Exercise details: From the line containing "You are a computer-use" through the last line of the entries, output the text exactly. Pictures stay out.

Provided records:

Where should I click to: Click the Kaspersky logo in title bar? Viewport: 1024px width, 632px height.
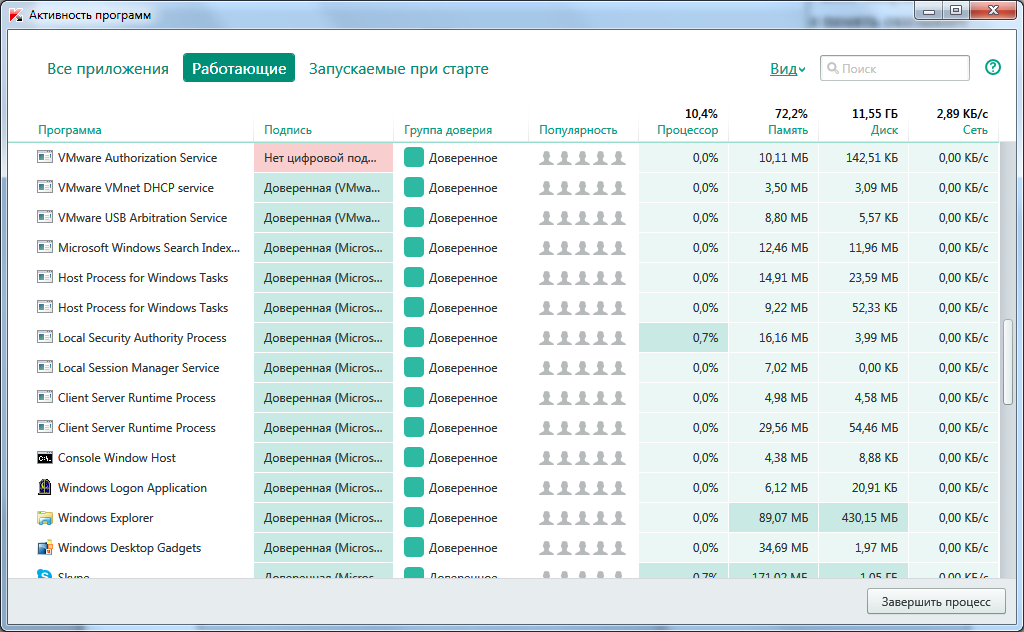(14, 15)
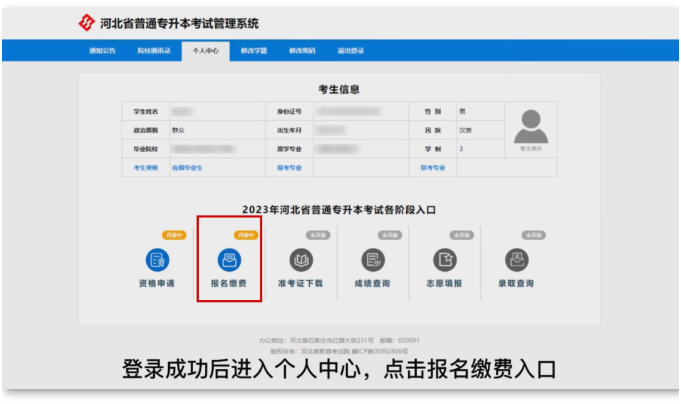Click the 报考专业 link

[x=289, y=167]
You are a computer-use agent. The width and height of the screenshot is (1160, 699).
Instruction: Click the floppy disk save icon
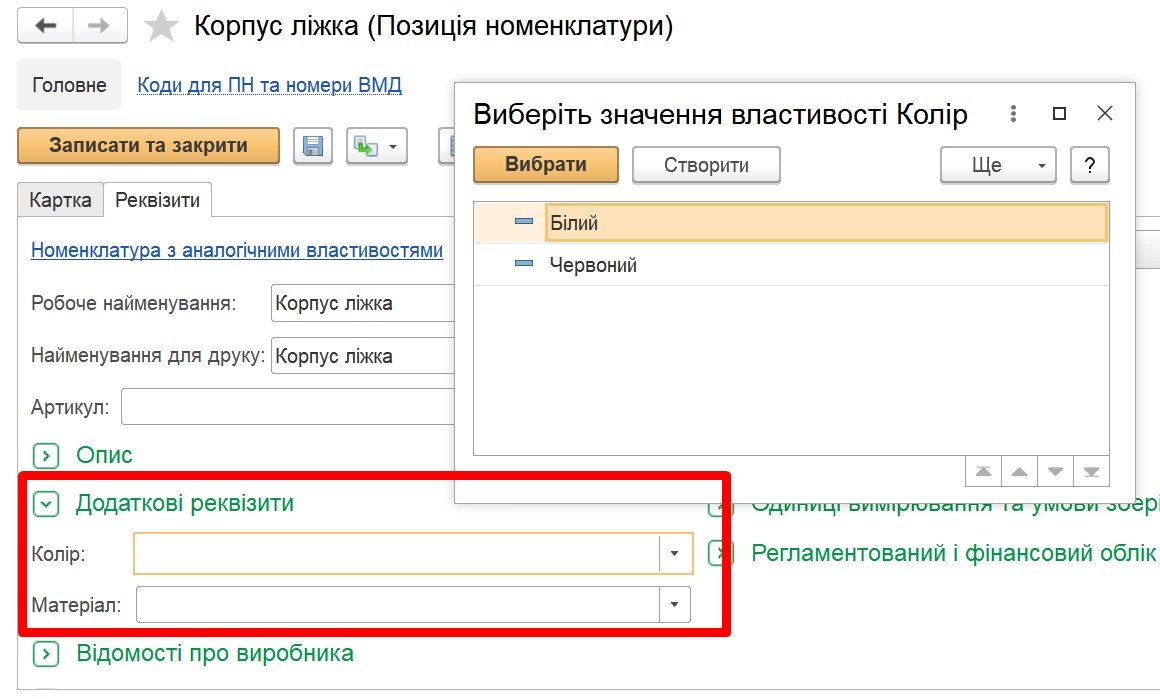click(x=313, y=146)
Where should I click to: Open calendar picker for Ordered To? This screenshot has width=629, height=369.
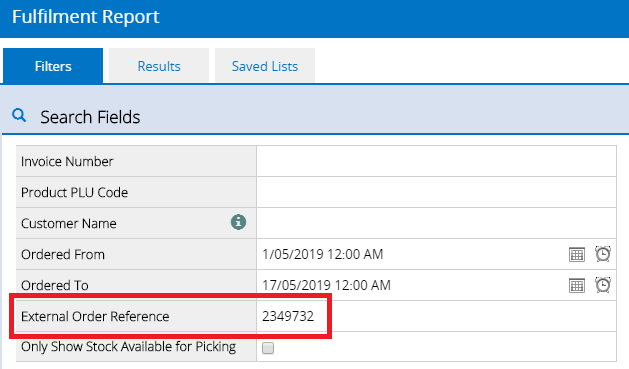(577, 286)
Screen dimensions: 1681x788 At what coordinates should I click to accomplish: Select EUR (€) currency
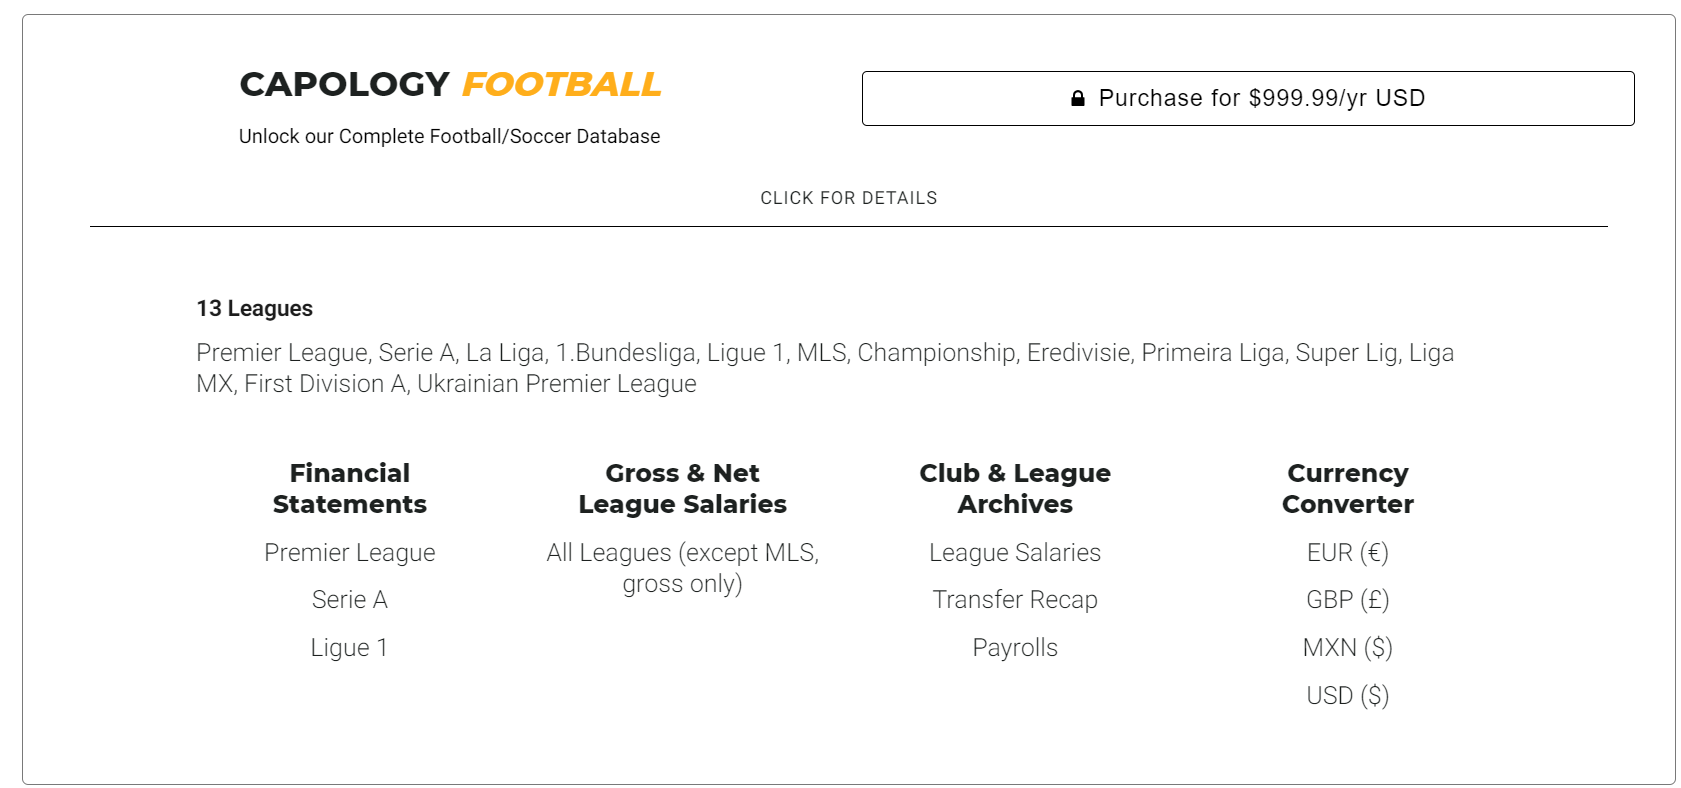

Exercise result:
You are a computer-use agent. The width and height of the screenshot is (1160, 699).
Instruction: Click the floppy disk save icon
click(x=313, y=146)
Where should I click to: Open calendar picker for Ordered To? This screenshot has width=629, height=369.
(577, 286)
Screen dimensions: 1681x788 At what coordinates should I click to accomplish: Select EUR (€) currency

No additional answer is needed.